Outro ponto sensível é a judicialização. Em 2022, o governo federal gastou cerca de R$ 2 bilhões com decisões judiciais que obrigaram o fornecimento de medicamentos de alto custo, a maioria para doenças raras. Esse dado revela tanto a escassez de políticas públicas estruturadas quanto a urgência em expandir a oferta por meio de alternativas sustentáveis.
Nesse aspecto, a biotecnologia pode ser parte da resposta.
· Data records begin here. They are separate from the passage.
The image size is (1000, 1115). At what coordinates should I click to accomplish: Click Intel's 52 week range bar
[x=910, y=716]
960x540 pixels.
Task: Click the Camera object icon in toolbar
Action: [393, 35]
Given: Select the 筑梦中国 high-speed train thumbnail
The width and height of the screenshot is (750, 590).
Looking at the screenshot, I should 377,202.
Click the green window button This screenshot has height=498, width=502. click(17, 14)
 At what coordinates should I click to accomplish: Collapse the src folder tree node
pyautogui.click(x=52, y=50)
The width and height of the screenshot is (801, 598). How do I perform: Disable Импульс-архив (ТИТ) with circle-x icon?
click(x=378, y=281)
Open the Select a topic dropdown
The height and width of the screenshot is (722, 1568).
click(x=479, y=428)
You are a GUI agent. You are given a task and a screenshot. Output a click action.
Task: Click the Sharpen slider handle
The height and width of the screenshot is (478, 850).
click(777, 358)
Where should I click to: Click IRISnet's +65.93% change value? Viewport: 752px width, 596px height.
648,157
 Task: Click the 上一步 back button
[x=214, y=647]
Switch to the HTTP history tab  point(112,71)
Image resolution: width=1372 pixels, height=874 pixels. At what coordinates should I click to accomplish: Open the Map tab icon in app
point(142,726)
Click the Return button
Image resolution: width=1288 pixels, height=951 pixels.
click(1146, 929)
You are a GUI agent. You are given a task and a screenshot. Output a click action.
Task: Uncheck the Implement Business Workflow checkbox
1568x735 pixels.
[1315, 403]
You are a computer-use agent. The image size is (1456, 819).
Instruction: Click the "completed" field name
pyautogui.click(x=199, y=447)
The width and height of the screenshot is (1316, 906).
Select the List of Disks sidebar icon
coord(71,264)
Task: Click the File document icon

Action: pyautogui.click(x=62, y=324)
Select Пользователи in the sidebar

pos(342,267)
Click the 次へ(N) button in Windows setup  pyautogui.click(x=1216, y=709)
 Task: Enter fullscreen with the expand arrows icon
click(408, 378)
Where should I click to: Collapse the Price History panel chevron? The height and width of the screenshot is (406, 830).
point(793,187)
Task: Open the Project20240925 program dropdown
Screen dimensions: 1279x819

Com maior escala de produção local e desenvolvimento de soluções voltadas à realidade brasileira, é possível desenhar estratégias de médio e longo prazo que reduzam a judicialização e ampliem o acesso.
Caminhos futuros e expectativas do setor
A expectativa do setor é de que o mercado de medicamentos biotecnológicos no Brasil dobre até 2030. Um estudo da consultoria IQVIA estima que, até lá, os biofármacos responderão por 40% das despesas globais com medicamentos. No Brasil, esse número atualmente está em cerca de 20%.
Para que o país acompanhe essa tendência, é necessário ampliar os investimentos em pesquisa, incentivar startups e integrar universidades, centros de inovação e laboratórios públicos. O fortalecimento da Agência Nacional de Vigilância Sanitária (Anvisa) no processo regulatório também é apontado como um ponto de atenção para garantir que a inovação chegue com segurança ao paciente.
A Bionovis planeja lançar, nos próximos três anos, pelo menos quatro novos produtos com foco em doenças de baixa incidência. “Nosso objetivo é ser parte da solução para pacientes que esperam por uma resposta há décadas. A ciência brasileira tem capacidade para isso”, afirma Motta.
Perspectiva para os pacientes
O avanço da biotecnologia no Brasil oferece uma nova esperança para pacientes com doenças que, até pouco tempo atrás, contavam apenas com paliativos ou alternativas importadas de difícil acesso. Ao permitir a produção de medicamentos mais específicos, com custos reduzidos e maior disponibilidade, o país dá um passo importante na construção de uma política de saúde mais justa.
Com o crescimento do setor, a consolidação de parcerias estratégicas e a presença de empresas como a Bionovis no cenário nacional, o tratamento de doenças raras começa a deixar de ser um desafio insuperável para se tornar uma possibilidade real de cuidado contínuo e digno. A ciência, mais uma vez, mostra seu potencial de transformar vidas.